* _Задания для работы_
a: Переведите на английский язык предложение «Только два десятилетия спустя удалось установить имя героя.» из текста о первых днях войны.
b: Продолжите, пожалуйста, текст о первых днях войны, начав сразу после его последнего предложения.

* _Фрагмент текста_

********************

Елена Сенявская: Отчасти. Полной неожиданности все-таки не было. Будущий академик Владимир Виноградов, встретивший войну в городе Ровно, вспоминал: «За три дня до 22 июня пришел приказ на ночь завешивать окна одеялами и спать в обмундировании. Разрешалось снимать сапоги и ремень. Личному составу выдали боеприпасы, противогазы и известные всем медальоны. Командный состав перевели на казарменное положение. Вечером 21 июня командир полка подполковник Макертичев созвал всех командиров и политработников и еще раз подчеркнул, чтобы никто не отлучался из части, с границы поступают самые тревожные сообщения, все может случиться».
Уже в первые дни войны были совершены подвиги, потрясшие человечество. Хрестоматийные: оборона Брестской крепости, шестнадцать воздушных таранов, совершенных советскими летчиками, первые «матросовцы», бросившиеся на вражескую амбразуру на два года раньше Александра Матросова. Бомбардировки Берлина в августе 1941 года балтийскими летчиками с острова Эзель (Сааремаа)... И менее известные. Например, такой эпизод. После жестокого боя в западноукраинский городок Сокаль ворвались фашисты... Танк приближался к разрушенному зданию пограничной комендатуры, в подвале которого были укрыты женщины и дети. И вот навстречу бронированному чудовищу вышел объятый пламенем человек. Сорвав с себя смоченный бензином халат, кинул его на решетку моторного люка, а сам пылающим факелом бросился под танк. Это произошло в первый день войны, около девяти часов утра 22 июня... Только два десятилетия спустя удалось установить имя героя. Им оказался старший военфельдшер 4-й ко-мендатуры 90-го Владимир-Волын-ского пограничного отряда Владимир Карпенчук.
Но не всем удалось справиться с почти животным страхом, о котором многие вспоминали, перед наступающей гитлеровской армией...

********************

* _Представленные данные_
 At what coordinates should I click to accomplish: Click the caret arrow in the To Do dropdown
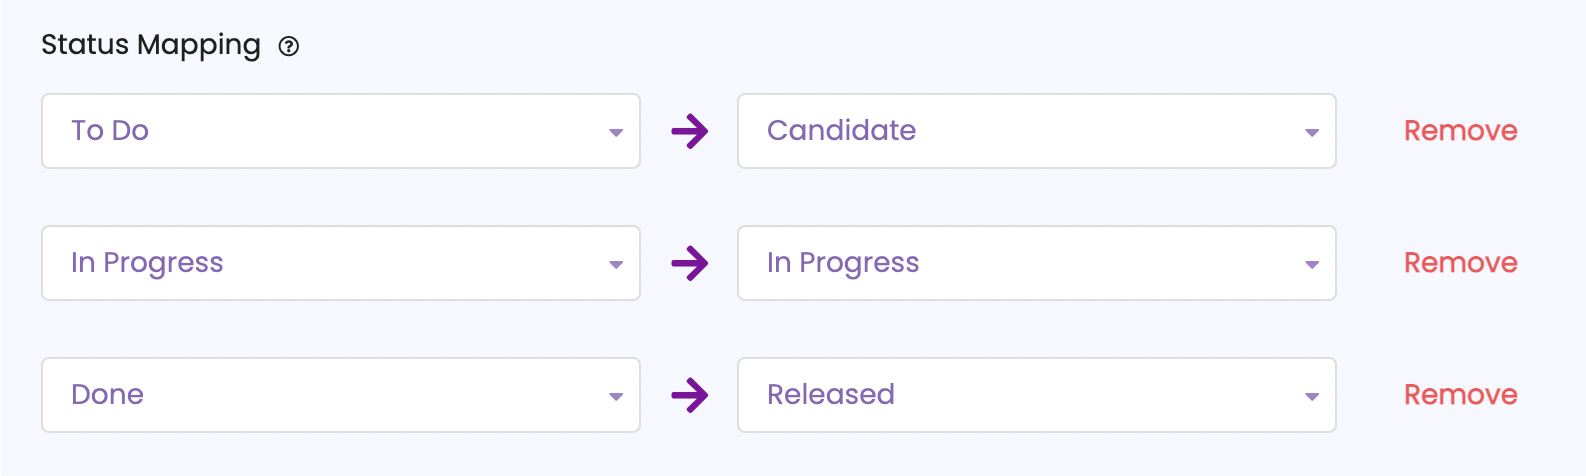tap(616, 133)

********************

* _Ответы по заданиям_
a: Only two decades later was it possible to establish the hero's name.

b:
Елена Сенявская: В военных мемуарах встречаются очень яркие описания этих ощущений. «Втиснешься в окоп и чувствуешь, как вздрагивает земля и качает тебя, как ребенка в люльке», - писал участник первых боев ленинградец Виктор Сергеев. Первые письма с фронта поражают солдатской прямотой: «...Папа и мама, вы знаете, что германец напал на Советский Союз 22 июня 1941 года и я нахожусь уже в бою с 22 июня: с 5 часов ночи, - писал домой 20 июля 1941 года красноармеец Егор Злобин. - ... Папа и мама, повидал я страху. Как с первых дней германец начал нас лупить, не найдем места. Мы попали в окружение его. Он нас и потрепал. От полка осталось человек 50, а то побило или в плен забрали. Ну, я насилу из жадных лап его выскочил и сбежал. Нас прикрепили к другому полку, и мы стали отступать на Каунас. Прошли 100 километров, 23 июня подходим к Каунасу. Как нас там встретили самолеты, пушки, пулеметы германские, как начали по нам лупить - не знаем, куда деваться... Ну, в общем, удирали без штанов... А он за нами гонится, и все отступаем и отступаем, он нас бьет и бьет... Голодные, босые, ноги все потерли».
Больной вопрос о дезертирах. Послушаешь некоторых историков, сдавались в плен в первые месяцы войны чуть ли не дивизиями...
Елена Сенявская: Не все были героями. Это так. Растерянность, неразбериха, потеря управления частями, отчаяние, малодушие - тоже характерные приметы трагического начала войны.

Но ведь это не отрицает невероятный патриотизм, поднявший всю страну...

Елена Сенявская: Разумеется, не отрицает. Посудите сами, в Ленинграде уже 22 июня, как только стало известно о нападении гитлеровской Германии на Советский Союз, в военные комиссариаты пришли, не дожидаясь повесток, около 100 тысяч человек. А ведь согласно Указу Президиума Верховного Совета СССР мобилизация должна была начаться только в полночь, и горвоенкомату пришлось обратиться в горком партии и исполком Ленсовета за разрешением начать ее досрочно.
Описание первого дня войны встречается во многих дневниках военных лет. Вот каким увидела этот день московская студентка Ирина Филимонова: «На улицах, в трамваях - встревоженные, но не растерянные лица людей. На истфаке (МГУ) полно народу, несмотря на воскресенье... Многие парни уже отправились на призывные пункты. Мы с подругой решили пойти на курсы медсестер, а затем - на фронт. Потом состоялся митинг. В Коммунистической аудитории негде было яблоку упасть. Выступали кратко, страстно. Студенты клялись сделать все, чтобы вместе со всем народом преградить путь проклятому фашизму. В конце митинга все встали и запели «Интернационал».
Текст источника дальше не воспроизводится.